Roland Piquepaille's Technology Trends
How new technologies are modifying our way of life


jeudi 17 octobre 2002
 

The International Symposium on Wearable Computing was recently held in Seattle, with many attendees looking like cyborgs. They had "keyboards attached to their sleeves, tiny displays mounted to their glasses, and wires wrapped around their waists."

During the event, Olga Kharif discussed with Stefan Jung, senior scientist at Infineon Technologies, about wearable computers disguised as ordinary-looking clothing, like sports jackets for example.

Here are some short excerpts.

Q: How do the designs you offered at the show compare to what other companies are demonstrating here?
A: If you look at the people at the conference here, they wear special glasses, have lots of wires hanging off of them, have whole PCs wrapped around their belts. This is not what we're doing. We show that it's possible to implement very small, invisible computer chips into garments.

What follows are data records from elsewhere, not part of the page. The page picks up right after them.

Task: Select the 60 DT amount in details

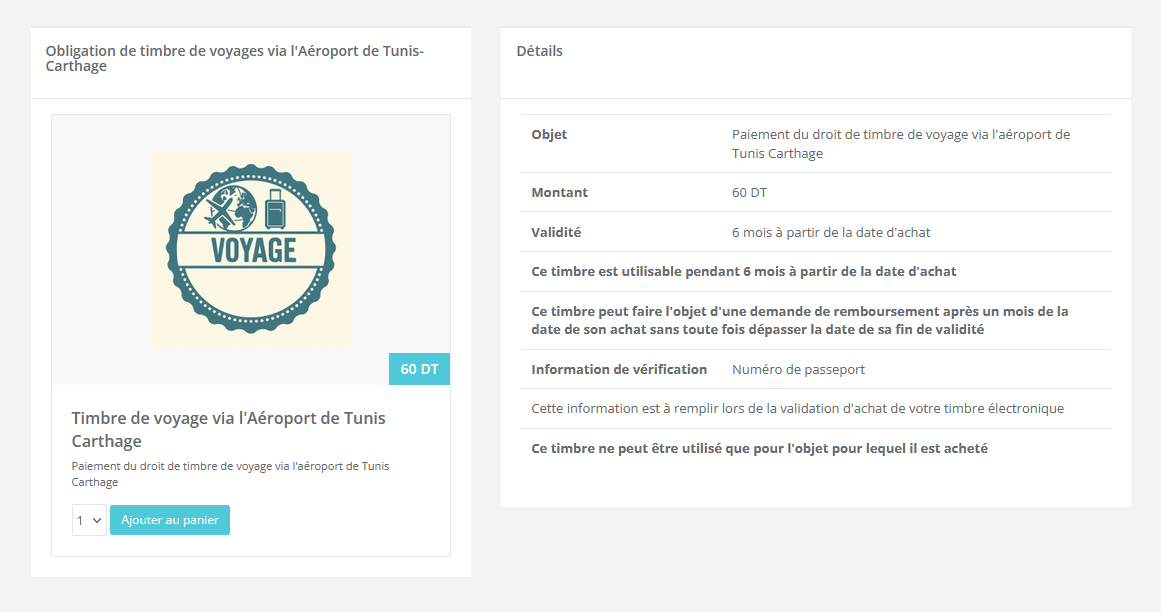Action: pos(749,192)
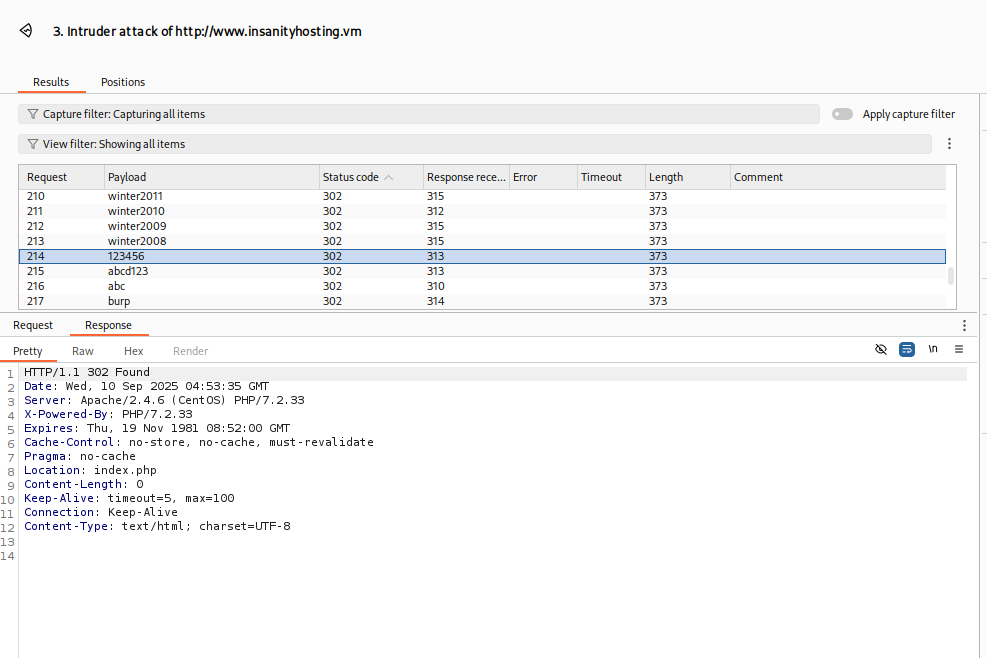Switch to the Positions tab
The image size is (987, 658).
123,82
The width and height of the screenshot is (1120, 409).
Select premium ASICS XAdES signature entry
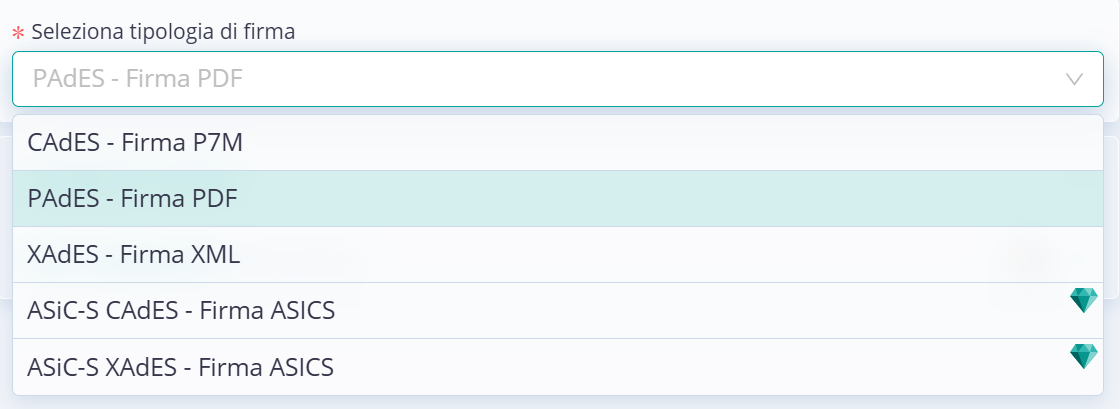[x=558, y=367]
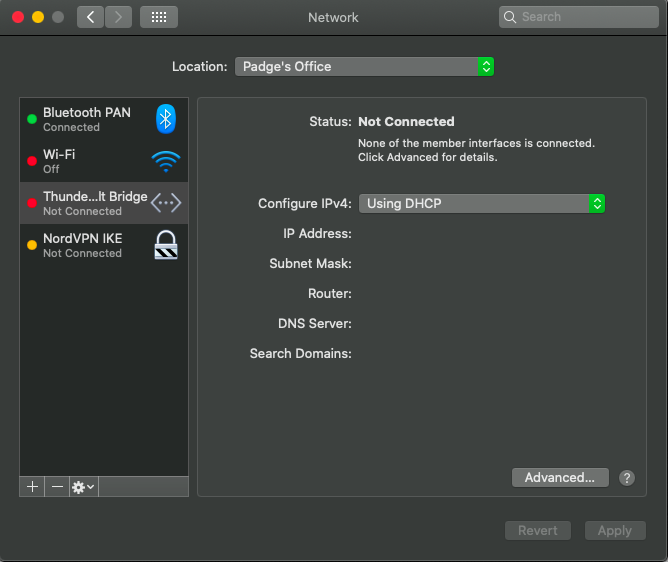Show all preferences grid icon

[x=159, y=17]
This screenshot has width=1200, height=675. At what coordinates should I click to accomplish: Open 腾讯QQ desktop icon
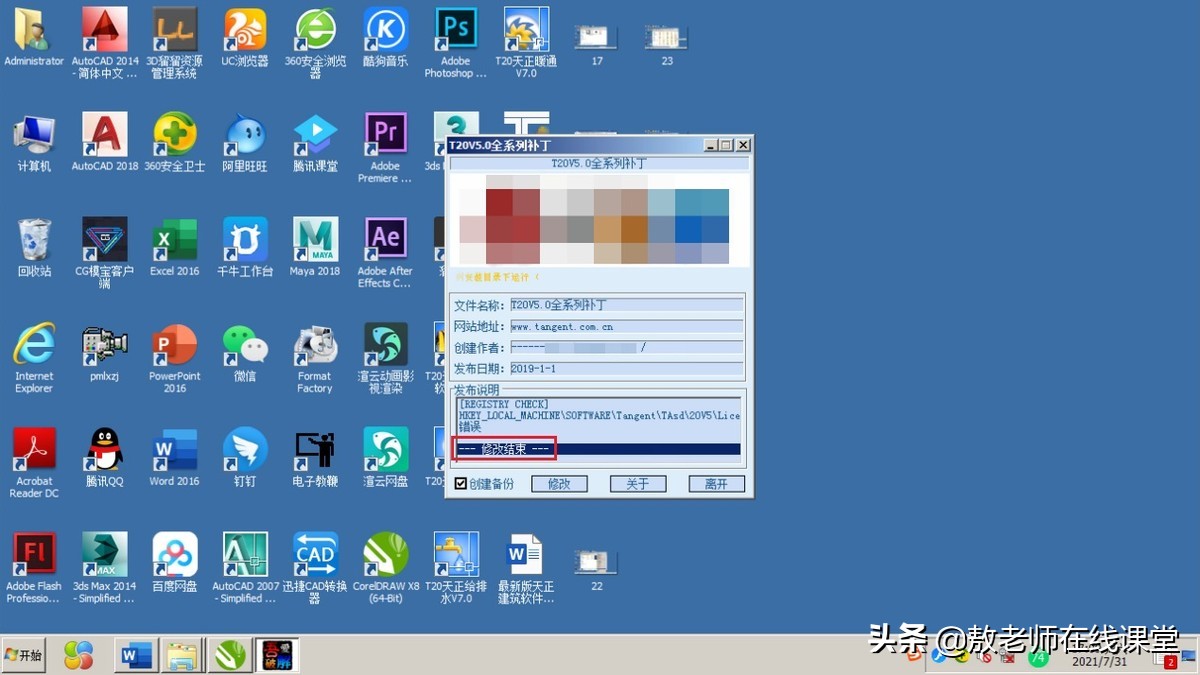[104, 450]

Not for the virtual-reality applications that everyone at the conference is focused on but applications you might want to have in everyday life -- like an MP3 player.
Q: So the wires and the chips are part of your clothes, and they can be washed and bent. How does the technology work?
A: The fabric looks like and feels like regular fabric, and it is, in fact, polyester. To establish electrical connections, we integrate very thin copper wires -- you can't see or feel them -- into the fabric as it's being woven. The electronics itself -- for example, the MP3 player module, which is a very small circuit board, approximately 3 cm by 3 cm (1.18 square inches) -- is encapsulated in plastic. The conductive fabrics -- [the wires that are woven into fabric] -- come directly out of the module.

Here is what Infineon's wearable MP3 player looks like.

A future wearable MP3 player from Infineon

It has four units: a central audio module, a detachable battery and data-storage pack, an earphone and microphone module, and a flexible keyboard.

Even if this kind of clothes become available -- and affordable, I don't see myself as a potential customer, for at least two reasons:

  • I don't like polyester -- in fact, I hate it: until Infineon use cotton, linen or wool, I will not try their *devices*.
  • Having as many MP3 players as jackets is not very appealing: how would I remember to choose the one which has the right music for my mood on a specific day?